「本質をちゃんと伝えたい」快進撃を続ける横浜FCユース監督・和田拓三氏の、ニアゾーンのとり方と育成年代への注意点とは
<テーマ4>ポジション別のニアゾーンのとり方【2】
|相手のSHとSBをどれだけつり出せるかが、大事になる ―ウイングの選手がニアゾーンをとりに行くアクションに対して、強調していることはありますか? 和田 外側でサイドバックを基点にした上で、ウイングが内側に入った状態からインナーラップすること(図4)です。あとは、ウイングによるドリブル突破(図5)も強調しています。ウチは、ウイングとサイドバックの関係性が良いので、そこで縦のワンツーもできます。でも、ウイングの選手は、どうしてもカットインしたがる傾向にあります。 ―わかる気がします。 和田 それが強みになれば、問題ないのですが、「相手にとって嫌な場所をどうやって突くかを考えなさい」と常に話しています。ウイングとサイドバックの関係性によって、サイドバックが内側に入って、ボールを受けた場合は、シンプルに1本の縦パスで出ていけます。相手のサイドハーフとサイドバックをどれだけつり出せるかが、大事になります。 個人で突破して中に潜っていくところは、日本代表の三笘薫選手(ブライトン=イングランド)や伊東純也選手(スタッド・ランス=フランス)のようなイメージです。この場所でパスを使わなくても突破できるのは、チームにとって大きいです。1人でここをとれる選手がより重要になっていくと思います。
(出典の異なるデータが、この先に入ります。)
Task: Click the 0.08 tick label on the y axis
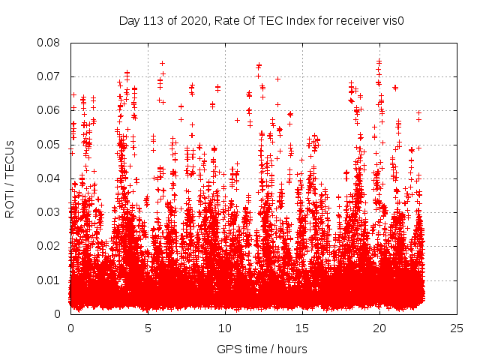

―インサイドハーフやボランチがニアゾーンをとりに行く際に求めるのは、どういったことでしょうか? 和田 インサイドハーフやボランチが上がっていくことのリスクを考えつつ、「フォワードが相手のセンターバックを止めている場合は、積極的に入っていきなさい」(図6)と伝えています。ただし、ボランチがニアゾーンへ入ったときにやり直すようだと、飛び出した意味がなくなるので、クロスやシュートで終わるようにすることを要求しています。 ―そこでボールを奪われると危険です。 和田 ですから、「必ず、ゴールに向かうプレーで終わりなさい」と言っています。この場合も出ていくタイミングが早すぎると、手前で奪われた際のリスクが大きいので、チャレンジする中で、個々のバランスを見つけてほしいところ。ただし、どちらかと言うと、ボランチがハーフレーンでボールを受けた場合は、フォワードがニアゾーンを突くケースが多いです。